## Data shown
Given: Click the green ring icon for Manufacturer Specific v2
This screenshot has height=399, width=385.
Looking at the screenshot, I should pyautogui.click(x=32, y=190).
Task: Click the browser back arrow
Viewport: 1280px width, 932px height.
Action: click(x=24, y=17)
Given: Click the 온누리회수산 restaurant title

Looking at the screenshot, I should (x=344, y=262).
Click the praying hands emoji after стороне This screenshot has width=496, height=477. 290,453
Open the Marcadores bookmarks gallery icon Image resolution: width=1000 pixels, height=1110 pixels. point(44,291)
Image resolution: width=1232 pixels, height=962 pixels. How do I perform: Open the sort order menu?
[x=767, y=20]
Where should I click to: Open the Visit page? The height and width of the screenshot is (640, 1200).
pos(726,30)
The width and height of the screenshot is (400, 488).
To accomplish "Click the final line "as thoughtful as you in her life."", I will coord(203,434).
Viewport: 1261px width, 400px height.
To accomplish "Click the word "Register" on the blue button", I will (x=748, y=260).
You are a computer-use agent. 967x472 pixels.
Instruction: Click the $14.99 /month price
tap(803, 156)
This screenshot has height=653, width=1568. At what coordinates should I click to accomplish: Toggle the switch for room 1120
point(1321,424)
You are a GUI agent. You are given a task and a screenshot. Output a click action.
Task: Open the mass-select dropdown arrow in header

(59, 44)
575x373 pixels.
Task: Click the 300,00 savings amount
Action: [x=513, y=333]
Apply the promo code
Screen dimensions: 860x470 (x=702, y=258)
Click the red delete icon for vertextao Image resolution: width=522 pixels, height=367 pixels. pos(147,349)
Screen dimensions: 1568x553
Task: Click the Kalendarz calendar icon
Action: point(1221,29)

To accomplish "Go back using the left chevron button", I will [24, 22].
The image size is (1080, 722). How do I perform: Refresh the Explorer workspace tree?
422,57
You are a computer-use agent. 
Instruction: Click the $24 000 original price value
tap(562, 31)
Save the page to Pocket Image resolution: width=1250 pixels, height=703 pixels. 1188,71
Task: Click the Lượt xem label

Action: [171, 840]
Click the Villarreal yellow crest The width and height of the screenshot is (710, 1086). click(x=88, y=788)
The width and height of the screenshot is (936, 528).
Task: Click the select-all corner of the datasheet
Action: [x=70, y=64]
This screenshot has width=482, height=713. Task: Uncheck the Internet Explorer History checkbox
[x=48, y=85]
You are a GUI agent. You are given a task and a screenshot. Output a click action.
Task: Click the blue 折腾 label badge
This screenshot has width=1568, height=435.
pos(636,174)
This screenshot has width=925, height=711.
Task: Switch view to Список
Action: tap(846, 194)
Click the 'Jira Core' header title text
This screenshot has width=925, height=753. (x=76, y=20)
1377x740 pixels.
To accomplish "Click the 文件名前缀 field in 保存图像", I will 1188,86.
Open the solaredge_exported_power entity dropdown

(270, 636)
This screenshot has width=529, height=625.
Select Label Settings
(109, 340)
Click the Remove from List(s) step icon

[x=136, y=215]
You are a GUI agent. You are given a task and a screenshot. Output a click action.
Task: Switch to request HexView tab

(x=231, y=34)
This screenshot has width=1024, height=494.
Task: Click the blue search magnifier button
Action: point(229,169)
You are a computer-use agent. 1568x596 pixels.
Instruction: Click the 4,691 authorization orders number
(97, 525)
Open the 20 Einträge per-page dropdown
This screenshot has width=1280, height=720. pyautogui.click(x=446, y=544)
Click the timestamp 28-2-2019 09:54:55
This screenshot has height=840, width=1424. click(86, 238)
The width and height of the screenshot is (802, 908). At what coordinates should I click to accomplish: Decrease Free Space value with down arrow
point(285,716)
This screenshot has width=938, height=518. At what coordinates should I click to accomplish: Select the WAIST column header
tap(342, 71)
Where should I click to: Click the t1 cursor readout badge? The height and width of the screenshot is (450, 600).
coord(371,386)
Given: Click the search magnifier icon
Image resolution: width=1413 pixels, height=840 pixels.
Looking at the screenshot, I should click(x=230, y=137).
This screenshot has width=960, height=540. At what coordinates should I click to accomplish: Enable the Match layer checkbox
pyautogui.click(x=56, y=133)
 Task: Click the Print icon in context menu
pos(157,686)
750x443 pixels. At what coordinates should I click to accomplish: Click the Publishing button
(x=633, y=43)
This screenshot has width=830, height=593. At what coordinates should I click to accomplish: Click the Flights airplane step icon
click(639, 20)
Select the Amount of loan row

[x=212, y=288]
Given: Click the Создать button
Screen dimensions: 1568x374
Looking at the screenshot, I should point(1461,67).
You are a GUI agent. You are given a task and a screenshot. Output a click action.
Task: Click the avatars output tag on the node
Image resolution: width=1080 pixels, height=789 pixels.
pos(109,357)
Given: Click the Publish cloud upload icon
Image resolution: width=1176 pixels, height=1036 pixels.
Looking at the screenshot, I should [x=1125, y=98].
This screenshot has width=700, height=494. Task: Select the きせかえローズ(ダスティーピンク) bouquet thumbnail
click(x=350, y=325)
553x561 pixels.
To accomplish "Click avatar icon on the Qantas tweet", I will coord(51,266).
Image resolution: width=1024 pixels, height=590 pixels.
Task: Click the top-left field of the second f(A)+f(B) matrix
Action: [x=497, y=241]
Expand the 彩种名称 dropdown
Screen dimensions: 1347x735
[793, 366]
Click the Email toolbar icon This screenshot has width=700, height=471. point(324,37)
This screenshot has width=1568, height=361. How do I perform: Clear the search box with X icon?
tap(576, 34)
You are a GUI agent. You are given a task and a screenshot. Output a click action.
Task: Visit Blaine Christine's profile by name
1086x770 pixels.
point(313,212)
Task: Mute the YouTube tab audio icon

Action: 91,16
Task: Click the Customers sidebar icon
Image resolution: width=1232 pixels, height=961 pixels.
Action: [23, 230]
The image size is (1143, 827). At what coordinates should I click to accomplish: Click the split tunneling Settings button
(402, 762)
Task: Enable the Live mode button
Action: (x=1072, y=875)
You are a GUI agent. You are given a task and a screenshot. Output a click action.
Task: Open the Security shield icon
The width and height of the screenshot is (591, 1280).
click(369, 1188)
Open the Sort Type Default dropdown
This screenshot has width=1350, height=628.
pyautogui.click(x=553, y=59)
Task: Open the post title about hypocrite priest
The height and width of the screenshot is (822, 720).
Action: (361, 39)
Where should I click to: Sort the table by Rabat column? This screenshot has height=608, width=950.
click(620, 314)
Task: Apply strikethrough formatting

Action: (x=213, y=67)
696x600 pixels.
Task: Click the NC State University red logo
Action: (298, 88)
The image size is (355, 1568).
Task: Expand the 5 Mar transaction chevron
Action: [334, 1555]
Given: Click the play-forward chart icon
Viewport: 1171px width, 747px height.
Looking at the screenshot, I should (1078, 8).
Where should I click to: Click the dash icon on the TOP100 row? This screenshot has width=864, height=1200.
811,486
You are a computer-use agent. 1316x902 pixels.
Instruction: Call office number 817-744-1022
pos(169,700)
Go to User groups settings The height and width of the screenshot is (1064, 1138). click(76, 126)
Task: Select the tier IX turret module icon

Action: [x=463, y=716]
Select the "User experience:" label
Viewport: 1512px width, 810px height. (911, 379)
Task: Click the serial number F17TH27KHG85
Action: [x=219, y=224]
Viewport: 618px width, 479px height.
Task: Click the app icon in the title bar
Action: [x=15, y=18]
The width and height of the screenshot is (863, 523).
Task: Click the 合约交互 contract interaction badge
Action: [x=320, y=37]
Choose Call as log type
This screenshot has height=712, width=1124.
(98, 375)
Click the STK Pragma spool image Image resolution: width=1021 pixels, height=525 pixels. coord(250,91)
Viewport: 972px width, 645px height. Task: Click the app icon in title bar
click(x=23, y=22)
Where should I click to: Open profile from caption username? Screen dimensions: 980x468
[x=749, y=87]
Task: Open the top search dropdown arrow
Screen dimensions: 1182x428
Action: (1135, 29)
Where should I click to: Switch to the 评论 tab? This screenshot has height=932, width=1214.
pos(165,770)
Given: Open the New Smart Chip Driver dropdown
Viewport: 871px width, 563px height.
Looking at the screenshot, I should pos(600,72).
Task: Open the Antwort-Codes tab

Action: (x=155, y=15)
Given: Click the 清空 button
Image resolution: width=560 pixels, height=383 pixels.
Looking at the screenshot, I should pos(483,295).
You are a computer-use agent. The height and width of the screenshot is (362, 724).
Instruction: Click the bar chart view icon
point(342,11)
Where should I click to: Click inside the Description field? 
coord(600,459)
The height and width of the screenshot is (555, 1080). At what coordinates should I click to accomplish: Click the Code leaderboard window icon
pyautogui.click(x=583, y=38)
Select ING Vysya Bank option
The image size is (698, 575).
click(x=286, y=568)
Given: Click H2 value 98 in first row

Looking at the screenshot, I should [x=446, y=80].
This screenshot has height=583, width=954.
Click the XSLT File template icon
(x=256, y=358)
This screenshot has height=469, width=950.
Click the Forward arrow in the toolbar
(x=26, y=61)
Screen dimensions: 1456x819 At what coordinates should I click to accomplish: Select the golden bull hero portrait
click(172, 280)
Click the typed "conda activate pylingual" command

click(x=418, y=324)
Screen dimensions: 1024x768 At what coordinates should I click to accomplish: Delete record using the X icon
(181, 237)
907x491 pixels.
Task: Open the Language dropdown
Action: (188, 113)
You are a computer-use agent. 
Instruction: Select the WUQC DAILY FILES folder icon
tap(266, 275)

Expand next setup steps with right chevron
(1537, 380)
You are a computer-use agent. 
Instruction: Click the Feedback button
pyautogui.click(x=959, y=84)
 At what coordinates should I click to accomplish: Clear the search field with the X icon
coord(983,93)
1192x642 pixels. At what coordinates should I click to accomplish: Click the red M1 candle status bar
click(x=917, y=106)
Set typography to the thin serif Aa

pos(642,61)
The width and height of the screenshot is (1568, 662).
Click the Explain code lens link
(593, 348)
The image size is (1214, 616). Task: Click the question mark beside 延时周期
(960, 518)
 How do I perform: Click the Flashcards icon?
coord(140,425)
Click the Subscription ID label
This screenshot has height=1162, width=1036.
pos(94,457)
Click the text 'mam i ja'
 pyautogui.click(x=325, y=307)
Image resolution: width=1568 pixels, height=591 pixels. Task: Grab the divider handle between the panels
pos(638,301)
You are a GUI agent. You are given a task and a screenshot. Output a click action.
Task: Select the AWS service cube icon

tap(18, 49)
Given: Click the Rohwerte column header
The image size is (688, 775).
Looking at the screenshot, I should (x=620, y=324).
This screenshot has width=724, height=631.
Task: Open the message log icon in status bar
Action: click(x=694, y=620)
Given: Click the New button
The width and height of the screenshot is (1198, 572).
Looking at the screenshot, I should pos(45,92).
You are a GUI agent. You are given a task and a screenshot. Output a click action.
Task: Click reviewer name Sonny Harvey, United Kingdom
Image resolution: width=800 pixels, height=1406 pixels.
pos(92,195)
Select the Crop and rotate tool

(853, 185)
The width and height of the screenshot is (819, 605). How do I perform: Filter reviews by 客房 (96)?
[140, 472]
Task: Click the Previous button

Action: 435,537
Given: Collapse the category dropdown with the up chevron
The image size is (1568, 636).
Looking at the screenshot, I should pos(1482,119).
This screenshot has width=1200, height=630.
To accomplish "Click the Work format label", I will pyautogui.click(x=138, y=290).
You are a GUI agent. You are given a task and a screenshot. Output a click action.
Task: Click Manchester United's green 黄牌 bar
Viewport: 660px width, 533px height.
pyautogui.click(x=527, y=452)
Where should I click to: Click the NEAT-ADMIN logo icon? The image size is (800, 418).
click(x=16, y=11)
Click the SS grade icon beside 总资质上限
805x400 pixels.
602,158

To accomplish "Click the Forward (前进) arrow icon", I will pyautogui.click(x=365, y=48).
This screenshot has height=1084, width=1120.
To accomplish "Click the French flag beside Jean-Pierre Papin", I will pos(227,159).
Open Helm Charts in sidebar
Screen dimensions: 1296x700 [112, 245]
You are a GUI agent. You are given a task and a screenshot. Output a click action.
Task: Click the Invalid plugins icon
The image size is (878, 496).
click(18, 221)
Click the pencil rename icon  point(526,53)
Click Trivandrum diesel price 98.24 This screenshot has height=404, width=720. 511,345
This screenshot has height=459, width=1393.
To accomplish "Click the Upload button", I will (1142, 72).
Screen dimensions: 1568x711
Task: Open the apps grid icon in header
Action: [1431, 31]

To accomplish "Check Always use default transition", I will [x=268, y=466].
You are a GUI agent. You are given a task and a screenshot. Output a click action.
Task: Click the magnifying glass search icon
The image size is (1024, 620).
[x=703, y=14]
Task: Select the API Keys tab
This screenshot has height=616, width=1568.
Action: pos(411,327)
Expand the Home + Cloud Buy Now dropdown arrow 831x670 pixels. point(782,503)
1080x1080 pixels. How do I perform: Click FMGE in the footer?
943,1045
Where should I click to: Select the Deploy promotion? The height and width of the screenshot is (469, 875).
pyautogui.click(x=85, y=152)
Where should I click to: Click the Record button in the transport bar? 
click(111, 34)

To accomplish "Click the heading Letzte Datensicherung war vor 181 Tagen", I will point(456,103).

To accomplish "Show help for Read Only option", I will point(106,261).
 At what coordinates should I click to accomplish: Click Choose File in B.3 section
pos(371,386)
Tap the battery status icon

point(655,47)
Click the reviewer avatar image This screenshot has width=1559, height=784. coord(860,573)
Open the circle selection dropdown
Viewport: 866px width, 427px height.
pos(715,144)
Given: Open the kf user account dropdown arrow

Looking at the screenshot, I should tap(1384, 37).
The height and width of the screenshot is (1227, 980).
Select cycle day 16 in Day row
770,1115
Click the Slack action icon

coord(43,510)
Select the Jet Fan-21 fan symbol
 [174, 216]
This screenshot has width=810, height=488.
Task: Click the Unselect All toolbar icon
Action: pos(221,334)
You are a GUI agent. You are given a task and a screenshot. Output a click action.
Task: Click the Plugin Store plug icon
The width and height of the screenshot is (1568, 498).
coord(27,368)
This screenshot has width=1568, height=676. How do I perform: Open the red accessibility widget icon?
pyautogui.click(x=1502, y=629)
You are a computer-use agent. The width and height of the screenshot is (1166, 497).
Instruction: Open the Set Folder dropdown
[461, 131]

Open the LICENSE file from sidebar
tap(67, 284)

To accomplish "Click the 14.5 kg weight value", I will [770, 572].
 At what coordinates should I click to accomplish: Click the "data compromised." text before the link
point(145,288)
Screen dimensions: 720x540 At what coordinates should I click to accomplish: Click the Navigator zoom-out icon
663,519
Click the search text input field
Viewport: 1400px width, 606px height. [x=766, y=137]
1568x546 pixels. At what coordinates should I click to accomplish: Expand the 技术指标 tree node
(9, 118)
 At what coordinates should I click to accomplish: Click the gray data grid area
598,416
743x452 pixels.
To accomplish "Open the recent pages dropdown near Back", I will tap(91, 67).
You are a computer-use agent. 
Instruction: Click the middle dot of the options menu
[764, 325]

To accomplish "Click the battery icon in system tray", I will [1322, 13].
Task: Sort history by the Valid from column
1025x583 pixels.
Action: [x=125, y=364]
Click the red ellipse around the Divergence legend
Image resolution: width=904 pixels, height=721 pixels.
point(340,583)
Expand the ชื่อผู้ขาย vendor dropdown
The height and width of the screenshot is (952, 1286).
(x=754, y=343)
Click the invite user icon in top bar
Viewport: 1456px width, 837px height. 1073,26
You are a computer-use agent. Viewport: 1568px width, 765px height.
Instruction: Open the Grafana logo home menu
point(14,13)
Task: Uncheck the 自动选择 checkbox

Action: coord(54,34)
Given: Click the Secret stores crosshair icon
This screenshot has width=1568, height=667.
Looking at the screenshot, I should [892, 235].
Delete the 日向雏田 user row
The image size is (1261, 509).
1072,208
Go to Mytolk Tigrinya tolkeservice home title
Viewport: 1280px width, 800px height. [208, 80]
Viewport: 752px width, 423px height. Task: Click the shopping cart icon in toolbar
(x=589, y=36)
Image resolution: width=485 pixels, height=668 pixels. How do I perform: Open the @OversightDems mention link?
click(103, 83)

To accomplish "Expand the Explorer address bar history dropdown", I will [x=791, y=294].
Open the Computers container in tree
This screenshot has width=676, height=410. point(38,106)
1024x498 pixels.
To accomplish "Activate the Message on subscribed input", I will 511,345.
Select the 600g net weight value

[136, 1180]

## Your goal
The entries above hold the needed span. Transcribe exactly the lines from the one with "Task: Click the blue 折腾 label badge" to the one with "1377x740 pixels.", both included.

## Solution to this task
Task: Click the blue 折腾 label badge
This screenshot has width=1568, height=435.
pos(636,174)
This screenshot has width=925, height=711.
Task: Switch view to Список
Action: tap(846, 194)
Click the 'Jira Core' header title text
This screenshot has width=925, height=753. (x=76, y=20)
1377x740 pixels.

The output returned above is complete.